王都防衛を主任務とするだけあって、隊員の練度は凄まじく、すぐに準備は整った。
問題があるとすれば、部隊の動きを見ていた王都防衛師団ではない、駐屯地勤務の軍属の言葉である。
「流石本職の軍人は凄いな。俺の目には、全く雨雲なんて見えないぜ。どんだけ視力良いんだか……」
王都防衛師団所属の少尉が「雨雲」を見つけてから30分後。その報告はクラクフスキ公爵家の下にももたらされた。
しかしその情報が饗宴会参加者に告げられることはなかった。代わって彼らに告げられたことはもっと別の事である。
「皆様!」
饗宴会の途中、クラクフスキ公爵の言葉によって園庭で花開いていた会話やオーケストラによる演奏は中断された。皆が何事かと公爵に視線を集中させる。

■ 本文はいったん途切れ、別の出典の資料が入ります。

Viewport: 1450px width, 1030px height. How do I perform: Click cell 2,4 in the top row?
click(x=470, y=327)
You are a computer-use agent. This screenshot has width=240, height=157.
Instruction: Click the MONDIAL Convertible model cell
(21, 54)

国王・王女派貴族とその護衛、及び近侍、およそ150対の目である。
「本日は私の私的な饗宴会にご参加いただき、誠にありがとうございます!」
公爵は年に見合わぬ声を張り上げて、演説を始めた。
曰く、これほどまでに大規模な饗宴会を開くことが出来たのは敬愛すべき国王陛下の御力によるものである、と。

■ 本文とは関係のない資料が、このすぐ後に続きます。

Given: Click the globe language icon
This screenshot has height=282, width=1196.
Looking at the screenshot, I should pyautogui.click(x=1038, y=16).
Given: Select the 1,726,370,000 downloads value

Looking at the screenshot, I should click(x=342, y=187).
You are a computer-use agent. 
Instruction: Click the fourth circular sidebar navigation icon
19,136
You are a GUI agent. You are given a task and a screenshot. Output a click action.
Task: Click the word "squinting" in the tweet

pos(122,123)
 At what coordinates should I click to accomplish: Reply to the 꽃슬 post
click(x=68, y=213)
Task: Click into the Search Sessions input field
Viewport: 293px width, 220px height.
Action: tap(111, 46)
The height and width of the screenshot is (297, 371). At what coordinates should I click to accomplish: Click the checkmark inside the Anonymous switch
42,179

曰く、しかしこの国は未だかつてないほどの危機を迎えているのもまた事実である、と。
国王派筆頭による饗宴会開催は、大公派から見れば決起集会に見えただろう。だが実際問題、名目上はともかく実質上はそうであったに違いない。
国王派貴族の信頼と絆をより深めるための集会という意義がここにあり、そしてその筆頭による開催なのだから皆がそれに参加する。国内外の情勢が安定している今だからこそやるべき事態であるはずだ。
……と、誰もが考えていた。
「そこで、皆様に本日の特別ゲストを紹介したいと思います!」
特別ゲスト?
と、誰もがそこで首を傾げた。
「お父様は聞いていますか?」
「いや、聞いていないが……」
エミリアもフランツも同様だった。
見れば、主催者側である公爵家の使用人も頭の上に疑問符を浮かべている。それを見た参加者はさらに困惑と不安を顕わにする。

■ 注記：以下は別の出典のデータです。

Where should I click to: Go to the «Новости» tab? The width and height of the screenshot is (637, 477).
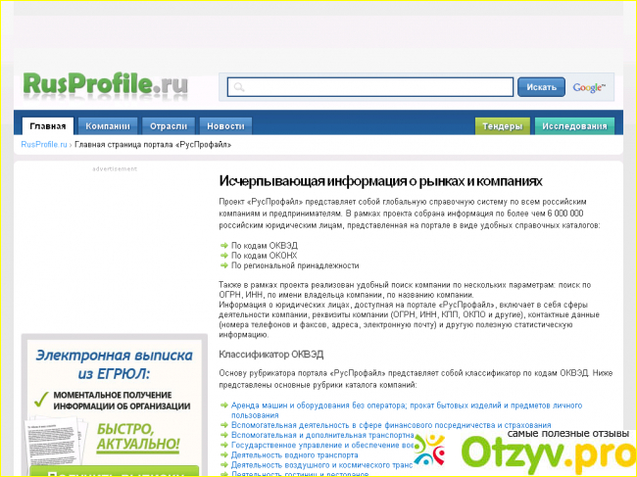225,126
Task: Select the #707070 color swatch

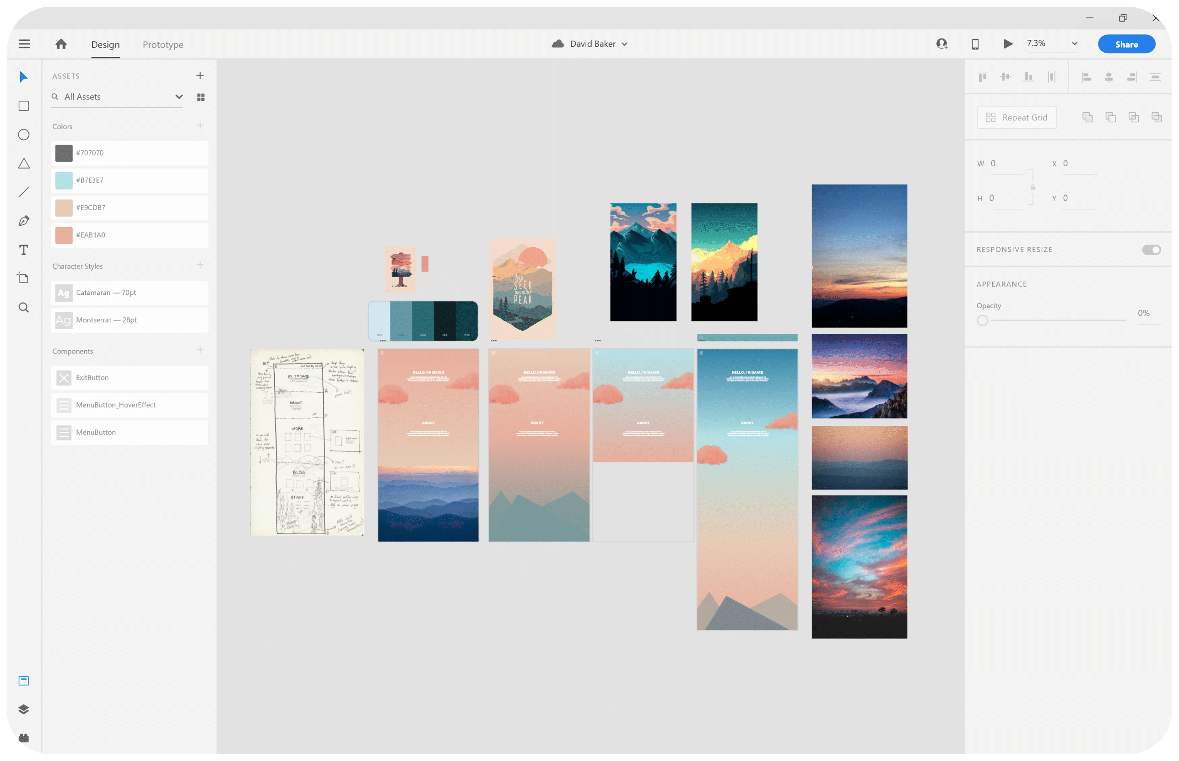Action: pyautogui.click(x=64, y=153)
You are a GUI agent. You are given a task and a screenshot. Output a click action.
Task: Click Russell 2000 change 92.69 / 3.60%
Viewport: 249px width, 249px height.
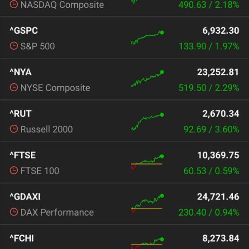pyautogui.click(x=211, y=129)
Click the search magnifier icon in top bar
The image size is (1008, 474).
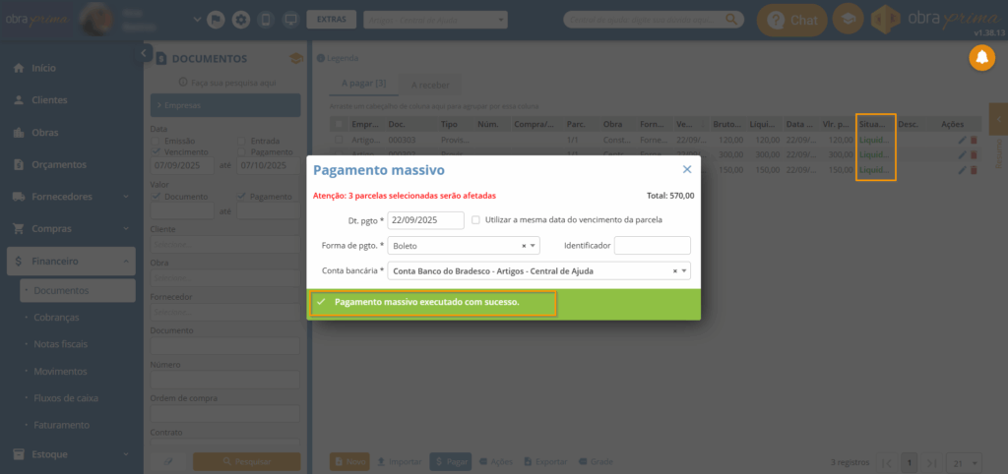(730, 20)
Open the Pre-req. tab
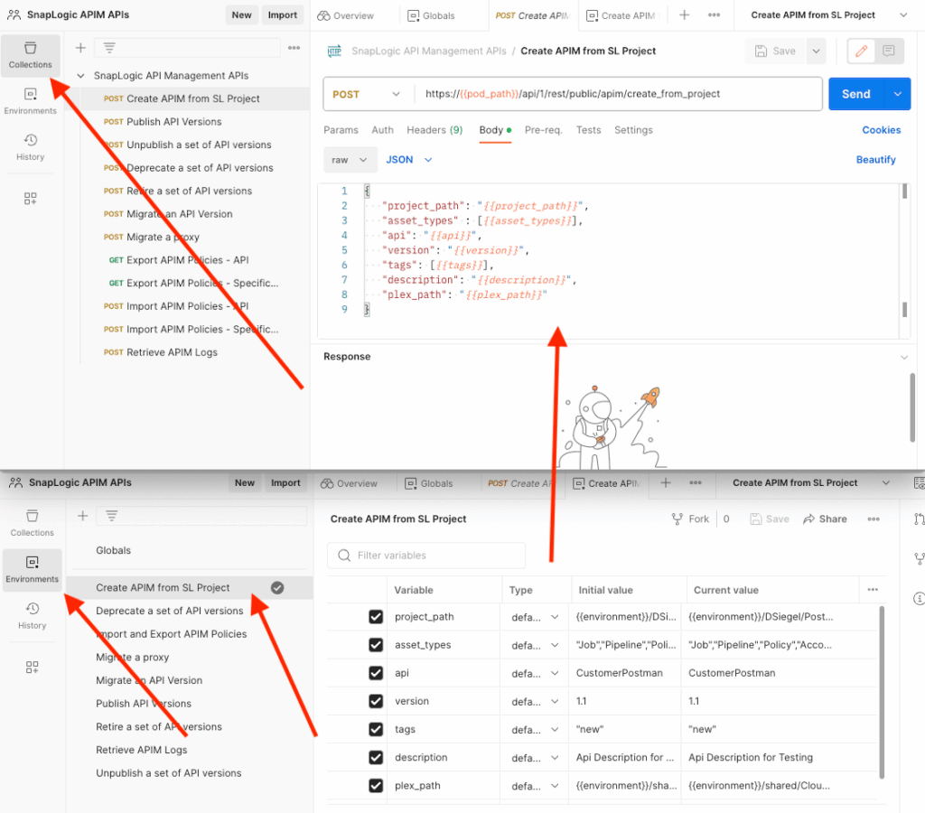The image size is (925, 813). (x=543, y=130)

クラクフスキ公爵の背後から数十名の武装した護衛と共に現れたのは、公爵や、エミリアやフランツなどよりも煌びやかな衣装に身を包んだ男の姿。年齢は、外見から見るに20代前半。相当な格式の高さを持つはずの人物だが、しかし参加者の殆どはその顔に覚えがなかった。
「では、紹介いたしましょう」
クラクフスキ公爵家当主、アルフレト・クラクフスキ公爵が叫ぶ。
「オストマルク帝国帝位継承権第7位にして、エミリア・シレジア王女殿下の婚約相手でもある、ヴァルター・アウグスティーン・ダミアン・フォン・ロマノフ=ヘルメスベルガー皇子殿下でございます!」
「!?」
その瞬間、エミリアは凍りついた。
馬車の事故によって遅れると聞いていた人物が、今目の前にいるという事実に。
饗宴会会場は騒然とする。あれがエミリア王女の婚約相手か、と驚く人間ばかりである。
確かに彼がヴァルター皇子であることは間違いないと、誰もが思っていた。それはオストマルク帝国皇帝家の人間しか持っていないはずの印を、彼が掲げていたからである。
「お集まりの皆様。私は栄えあるオストマルク帝国皇帝家の1人、ヴァルターでございます!」
ヴァルターは口を開く。
エミリアにとって初めて見る顔、初めて聞く声、初めて見る所作。どれもすべてが皇族に相応しいもの。しかしエミリアがそこから感じ取ったのは「嫌な予感」だった。
自分を驚かせるため、というサプライズを思いついたのはまだいい。それを実行するのも、まだ許せる。だが彼が事故で遅れることを隠す必要性、そしてそのことを使用人や他の貴族、国王にまで隠す必然性が果たしてあったのかということ。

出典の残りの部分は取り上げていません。